Comment as-tu découvert Crème de la Crème ?



J’ai découvert Crème de la Crème à EMLyon par des amis qui m’en ont parlé et m’ont conseillé de jeter un coup d’œil aux missions proposées. J’ai beaucoup aimé le concept et je me suis inscrite sur le site.


Quelles sont tes compétences, spécialités et expériences pro ?



Je suis d’un esprit curieux, motivée par une soif de découvrir, c’est ce qui m’a guidé ces dernières années dans mes choix professionnels et personnels. Mon parcours a été jalonné de stages, d’un échange académique et d’une mission humanitaire dans trois pays : Chine, Grande Bretagne et Maroc. Passionnée par l’entrepreneuriat et l’écosystème de l’innovation, j’ai une expérience professionnelle à la direction de l’Innovation d’AXA à Paris et dans un Venture Capital à Shanghai. Sportive et férue de voyages, j’allie mes deux passions en me donnant le défi de courir les semi-marathons des plus grandes villes d’Europe.
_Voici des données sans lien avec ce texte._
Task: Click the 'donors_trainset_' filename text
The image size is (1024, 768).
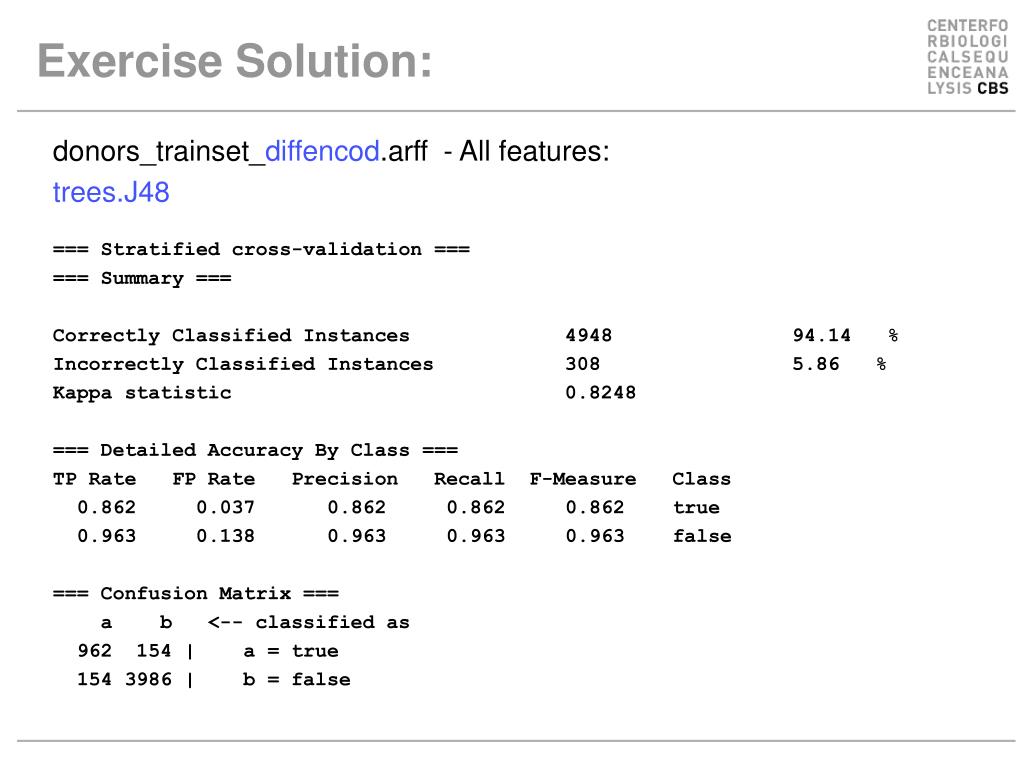Action: tap(159, 152)
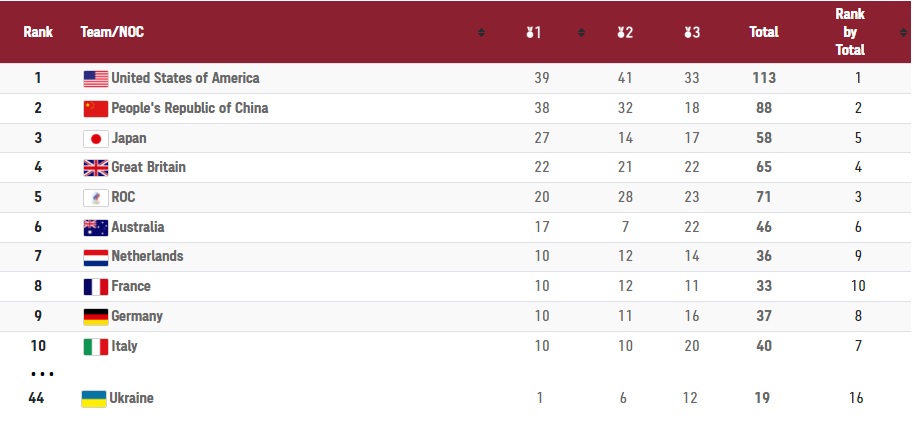Click the Great Britain flag icon
The height and width of the screenshot is (430, 924).
[x=96, y=168]
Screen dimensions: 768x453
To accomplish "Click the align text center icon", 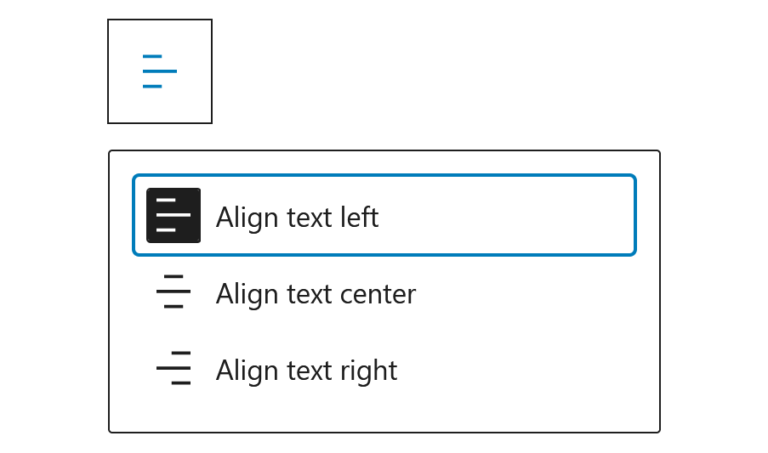I will (173, 291).
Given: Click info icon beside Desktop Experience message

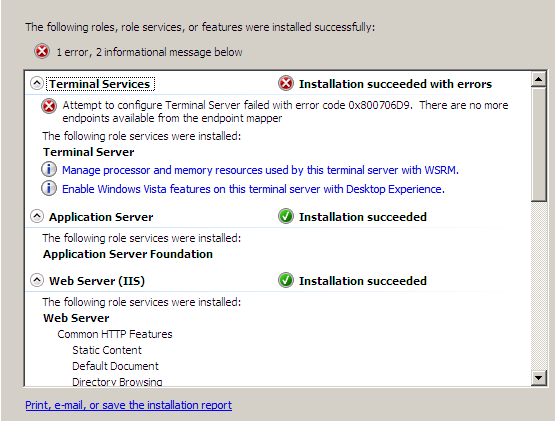Looking at the screenshot, I should 49,188.
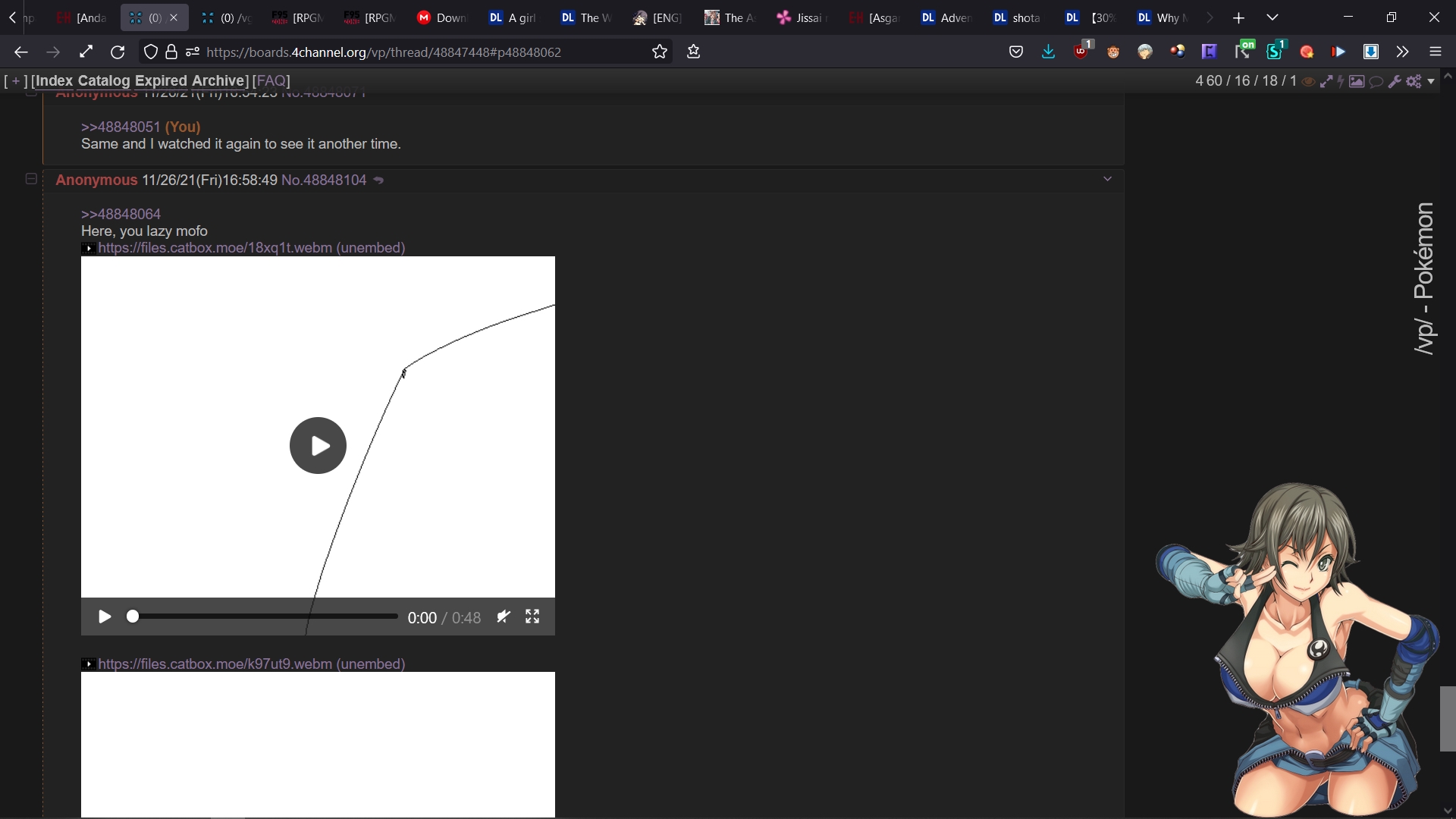This screenshot has height=819, width=1456.
Task: Expand the header menu dropdown triangle
Action: tap(1431, 82)
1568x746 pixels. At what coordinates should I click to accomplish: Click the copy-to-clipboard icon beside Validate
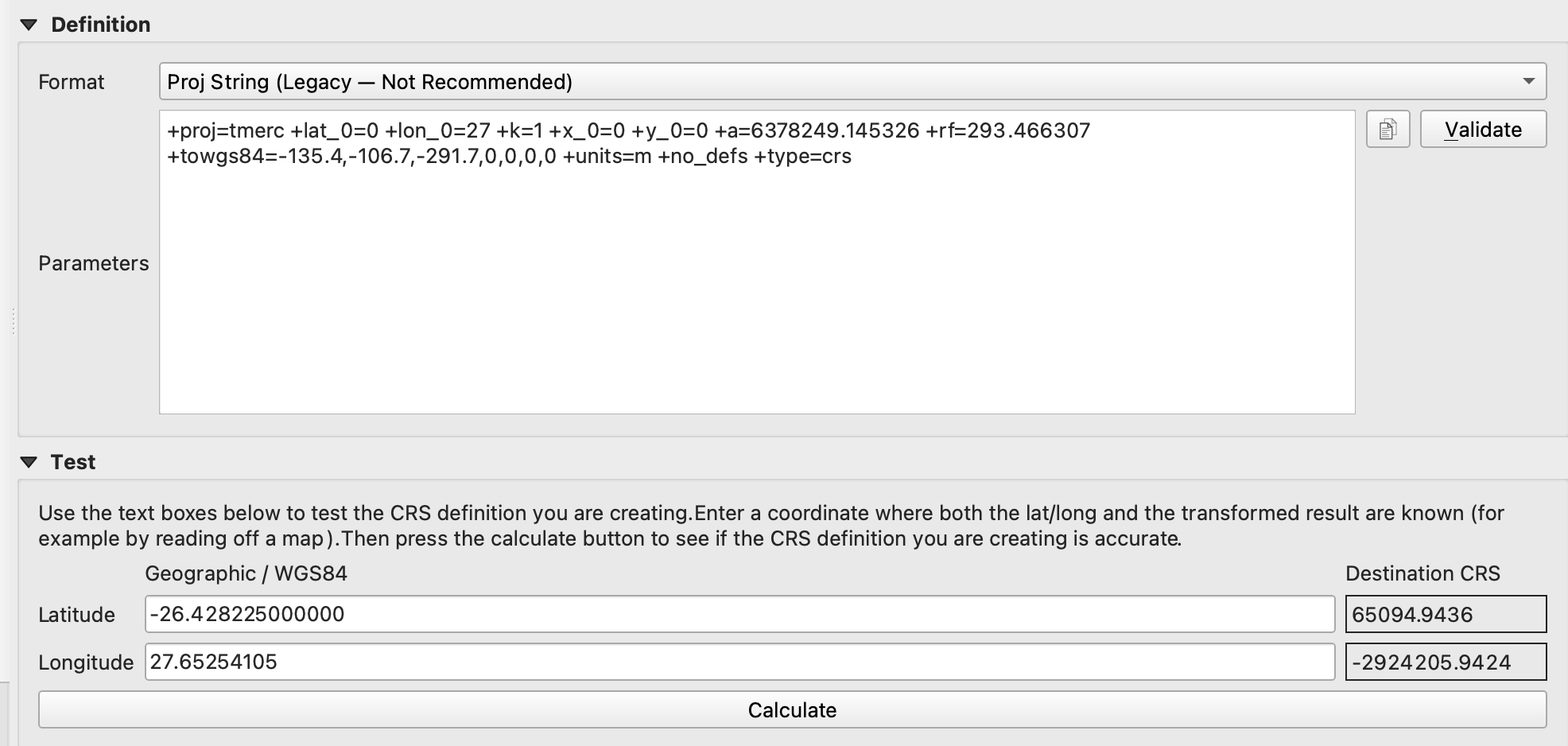(1387, 129)
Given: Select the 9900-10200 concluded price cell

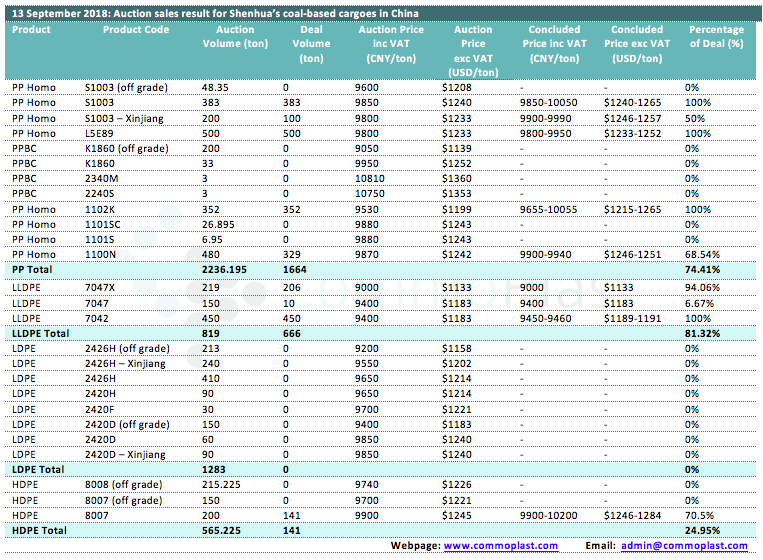Looking at the screenshot, I should point(548,515).
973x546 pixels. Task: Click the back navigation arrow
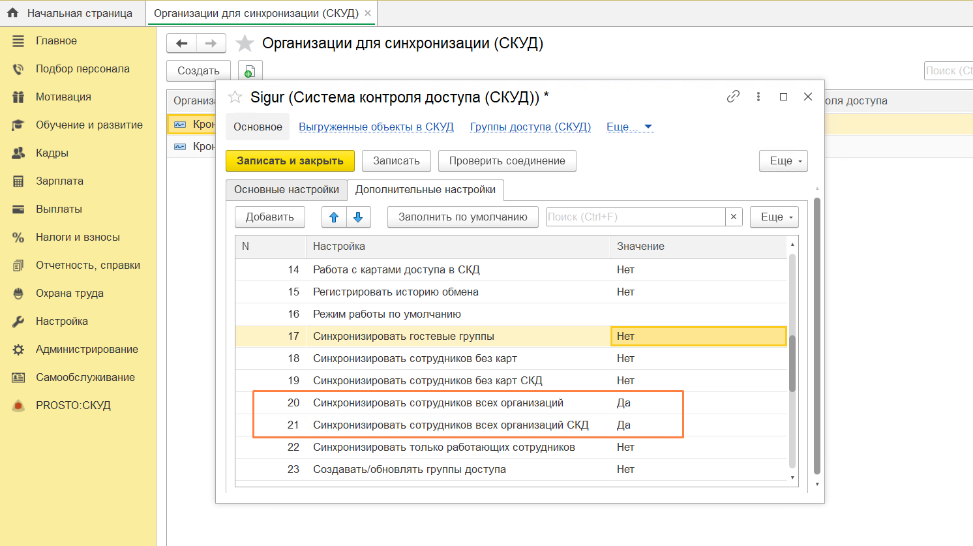coord(183,44)
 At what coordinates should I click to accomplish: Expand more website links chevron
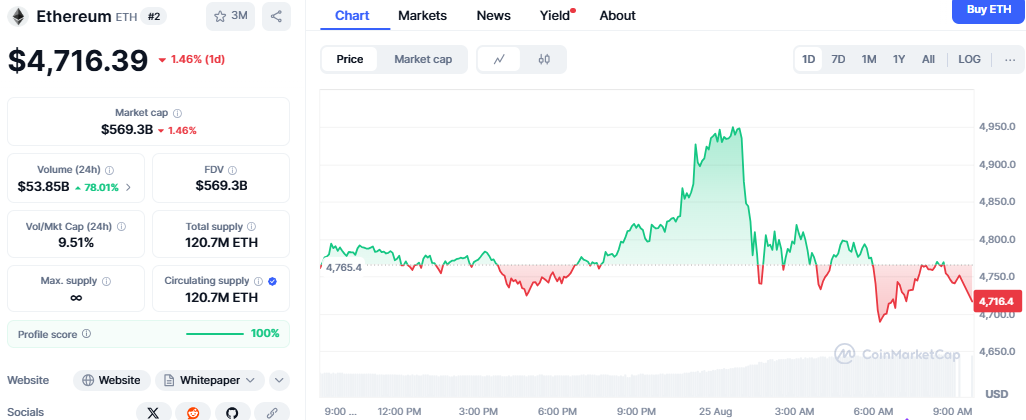tap(279, 380)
Qu’est-ce qui t’a poussé à participer à l’opération CEO for one Month ?



J’ai trouvé le concept, être dans les pas d’un CEO pendant un mois, exceptionnel et unique. C’est aussi pour le challenge que j’ai participé à l’opération : concourir face à 5000 autres candidats et relever le défi à chaque étape du processus de recrutement, après tout je n’avais rien à perdre !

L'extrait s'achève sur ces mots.